Forum Moderators: phranque

Message Too Old, No Replies

I need some help with this rewrite rule

         

darthmalis

5:14 am on Jul 17, 2007 (gmt 0)

10+ Year Member



I am trying to create a rewrite rule in my .htaccess to allow me to change image names on the fly. I am useless when it come to RegEx and even more so when it come to rewrite rules. Here is the rule I have written:

RewriteRule ^([0-9]+)/.*--(.*)\.(jpg¦png¦gif)$ /images/$1-$2.$3

Basically I am trying to change the actual image name like 12345-name_of_the_file.gif in my images directory into a an neat URL like 12345/some_dynamic_keyword_related_text--name_of_the_file.gif

I think the rule looks good but I am getting a 500 Internal Server Error message with it in my .htaccess. I am probably missing something stupid here (like maybe it's impossible to do what I'm trying to do.)

vincevincevince

5:49 am on Jul 17, 2007 (gmt 0)

WebmasterWorld Senior Member 10+ Year Member



Basically, you have it back-to-front - you need to provide the 'false' URL first and the 'real' URL second.

darthmalis

5:11 pm on Jul 17, 2007 (gmt 0)

10+ Year Member



The false URL would be ^([0-9]+)/.*--(.*)\.(jpg如ng夙if)$
ie:
58289/keywords--filename.png
91046/more_keywords--another_filename.gif
00376/cool_description--not_so_cool_filename.jpg

and the "real" URL to each of these files would be /images/$1-$2.$3
images/58289--filename.png
images/91046--another_filename.gif
images/00376--not_so_cool_filename.jpg

I think I got that part right. Am I even more confused than I thought? :?

darthmalis

5:18 pm on Jul 17, 2007 (gmt 0)

10+ Year Member



EDIT:

Ok, as I was reading my last post I realized that I had /images/$1-$2.$3 instead of /images/$1--$2.$3

That fixed the the 500 error but the rewrite doesn't work. when I go to 12345/text--the_file_name.gif I get a 404 event though the file images/12345--the_file_name.gif exists.

jdMorgan

11:48 pm on Jul 17, 2007 (gmt 0)

WebmasterWorld Senior Member 10+ Year Member



Do you have other working RewriteRules, or is this the first?

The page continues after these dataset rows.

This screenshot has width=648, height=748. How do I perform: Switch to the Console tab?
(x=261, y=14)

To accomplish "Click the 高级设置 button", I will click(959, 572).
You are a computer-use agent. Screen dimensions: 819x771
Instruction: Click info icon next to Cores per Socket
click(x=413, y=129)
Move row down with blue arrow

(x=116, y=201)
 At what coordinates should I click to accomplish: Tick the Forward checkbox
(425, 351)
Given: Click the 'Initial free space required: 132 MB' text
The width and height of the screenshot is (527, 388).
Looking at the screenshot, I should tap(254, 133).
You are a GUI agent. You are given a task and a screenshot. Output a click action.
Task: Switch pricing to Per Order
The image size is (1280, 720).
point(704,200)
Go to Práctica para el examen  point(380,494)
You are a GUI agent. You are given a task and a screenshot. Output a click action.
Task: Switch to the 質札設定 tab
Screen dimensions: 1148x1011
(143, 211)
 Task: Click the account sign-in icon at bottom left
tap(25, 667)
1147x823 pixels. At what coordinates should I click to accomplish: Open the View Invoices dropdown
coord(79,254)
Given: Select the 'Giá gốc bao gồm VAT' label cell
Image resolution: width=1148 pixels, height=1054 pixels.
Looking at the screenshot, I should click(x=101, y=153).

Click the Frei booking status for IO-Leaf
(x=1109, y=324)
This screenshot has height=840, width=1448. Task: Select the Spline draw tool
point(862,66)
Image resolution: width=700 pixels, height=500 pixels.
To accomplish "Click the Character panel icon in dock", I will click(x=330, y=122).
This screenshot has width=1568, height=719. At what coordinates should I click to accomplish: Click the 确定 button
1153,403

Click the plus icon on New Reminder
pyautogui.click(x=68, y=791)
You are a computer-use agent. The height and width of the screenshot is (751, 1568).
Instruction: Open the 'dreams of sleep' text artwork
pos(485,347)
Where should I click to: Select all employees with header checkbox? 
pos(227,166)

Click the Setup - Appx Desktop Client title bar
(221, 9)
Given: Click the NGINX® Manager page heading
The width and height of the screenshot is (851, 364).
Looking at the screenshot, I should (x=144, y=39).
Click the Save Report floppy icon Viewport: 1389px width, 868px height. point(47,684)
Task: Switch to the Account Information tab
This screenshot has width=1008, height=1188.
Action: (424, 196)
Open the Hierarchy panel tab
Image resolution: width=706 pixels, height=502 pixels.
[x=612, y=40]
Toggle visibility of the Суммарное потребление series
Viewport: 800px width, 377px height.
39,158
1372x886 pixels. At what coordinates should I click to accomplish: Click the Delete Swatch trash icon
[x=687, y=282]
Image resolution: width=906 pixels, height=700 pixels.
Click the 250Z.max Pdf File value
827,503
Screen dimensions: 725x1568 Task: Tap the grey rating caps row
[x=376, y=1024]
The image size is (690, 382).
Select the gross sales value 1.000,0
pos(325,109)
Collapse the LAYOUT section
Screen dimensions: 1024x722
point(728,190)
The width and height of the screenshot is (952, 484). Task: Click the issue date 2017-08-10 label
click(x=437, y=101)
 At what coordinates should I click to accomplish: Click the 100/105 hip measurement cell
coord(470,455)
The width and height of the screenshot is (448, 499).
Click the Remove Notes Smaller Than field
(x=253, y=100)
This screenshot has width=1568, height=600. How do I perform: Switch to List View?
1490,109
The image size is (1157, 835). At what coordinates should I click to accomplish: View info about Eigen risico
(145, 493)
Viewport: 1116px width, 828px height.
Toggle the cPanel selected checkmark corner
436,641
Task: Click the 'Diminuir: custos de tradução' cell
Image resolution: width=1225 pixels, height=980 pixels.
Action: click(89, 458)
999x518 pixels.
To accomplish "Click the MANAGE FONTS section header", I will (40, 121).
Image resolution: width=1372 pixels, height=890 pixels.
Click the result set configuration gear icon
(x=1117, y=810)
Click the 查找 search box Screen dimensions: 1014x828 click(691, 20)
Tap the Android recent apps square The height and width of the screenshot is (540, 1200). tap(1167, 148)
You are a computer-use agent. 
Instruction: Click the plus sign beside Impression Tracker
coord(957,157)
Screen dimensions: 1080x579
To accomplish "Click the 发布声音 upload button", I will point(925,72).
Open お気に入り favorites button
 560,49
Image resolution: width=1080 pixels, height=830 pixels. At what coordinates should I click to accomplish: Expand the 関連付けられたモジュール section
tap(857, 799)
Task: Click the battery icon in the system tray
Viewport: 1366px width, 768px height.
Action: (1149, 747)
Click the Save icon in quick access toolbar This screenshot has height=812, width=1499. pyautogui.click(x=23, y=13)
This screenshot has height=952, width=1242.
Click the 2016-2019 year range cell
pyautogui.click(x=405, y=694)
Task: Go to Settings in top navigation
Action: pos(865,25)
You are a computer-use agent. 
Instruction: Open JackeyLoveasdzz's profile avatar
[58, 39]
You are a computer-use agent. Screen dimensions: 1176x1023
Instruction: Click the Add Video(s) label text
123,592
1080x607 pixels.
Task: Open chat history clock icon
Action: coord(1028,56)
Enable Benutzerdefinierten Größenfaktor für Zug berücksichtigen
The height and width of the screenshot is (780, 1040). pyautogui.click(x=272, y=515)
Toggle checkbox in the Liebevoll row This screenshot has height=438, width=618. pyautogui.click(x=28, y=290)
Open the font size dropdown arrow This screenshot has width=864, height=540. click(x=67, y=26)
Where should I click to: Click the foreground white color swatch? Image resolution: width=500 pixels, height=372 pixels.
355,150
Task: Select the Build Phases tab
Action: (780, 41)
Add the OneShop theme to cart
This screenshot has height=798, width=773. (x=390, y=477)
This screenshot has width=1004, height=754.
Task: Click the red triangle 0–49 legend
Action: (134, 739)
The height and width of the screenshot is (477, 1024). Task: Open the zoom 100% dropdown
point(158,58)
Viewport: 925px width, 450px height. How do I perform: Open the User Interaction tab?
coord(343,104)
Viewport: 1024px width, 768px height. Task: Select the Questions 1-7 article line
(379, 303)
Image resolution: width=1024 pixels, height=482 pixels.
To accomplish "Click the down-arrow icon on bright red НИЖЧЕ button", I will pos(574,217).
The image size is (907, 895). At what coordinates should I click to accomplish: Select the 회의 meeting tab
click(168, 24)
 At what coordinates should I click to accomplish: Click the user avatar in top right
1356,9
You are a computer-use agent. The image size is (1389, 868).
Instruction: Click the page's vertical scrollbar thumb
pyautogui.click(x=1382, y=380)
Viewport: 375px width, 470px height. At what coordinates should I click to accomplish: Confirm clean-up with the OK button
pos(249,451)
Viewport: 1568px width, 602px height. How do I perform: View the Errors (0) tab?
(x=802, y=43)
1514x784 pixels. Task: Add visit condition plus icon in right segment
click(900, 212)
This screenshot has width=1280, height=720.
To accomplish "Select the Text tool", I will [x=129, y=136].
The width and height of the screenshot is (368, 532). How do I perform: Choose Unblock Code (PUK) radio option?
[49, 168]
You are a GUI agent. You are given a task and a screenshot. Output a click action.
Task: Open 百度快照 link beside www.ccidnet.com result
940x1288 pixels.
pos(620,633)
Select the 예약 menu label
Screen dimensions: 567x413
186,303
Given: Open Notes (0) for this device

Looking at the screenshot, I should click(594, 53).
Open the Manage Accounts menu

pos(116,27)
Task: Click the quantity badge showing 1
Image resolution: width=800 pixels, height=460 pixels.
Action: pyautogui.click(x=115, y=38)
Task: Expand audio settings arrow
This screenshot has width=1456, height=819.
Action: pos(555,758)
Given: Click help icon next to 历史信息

If this is the first, you'll need to set an Option to enable mod_rewrite and also start the Rewrite Engine


Options +FollowSymLinks
RewriteEngine on

before you can use RewriteRule.

Note that the Options directive above is either
1) Required and allowed by your host
2) Not required, but allowed by your host
3) Not required, and not allowed by your host
4) Required, but not allowed by your host

Only testing will determine which of these is the case. For case (4), you cannot use mod_rewrite.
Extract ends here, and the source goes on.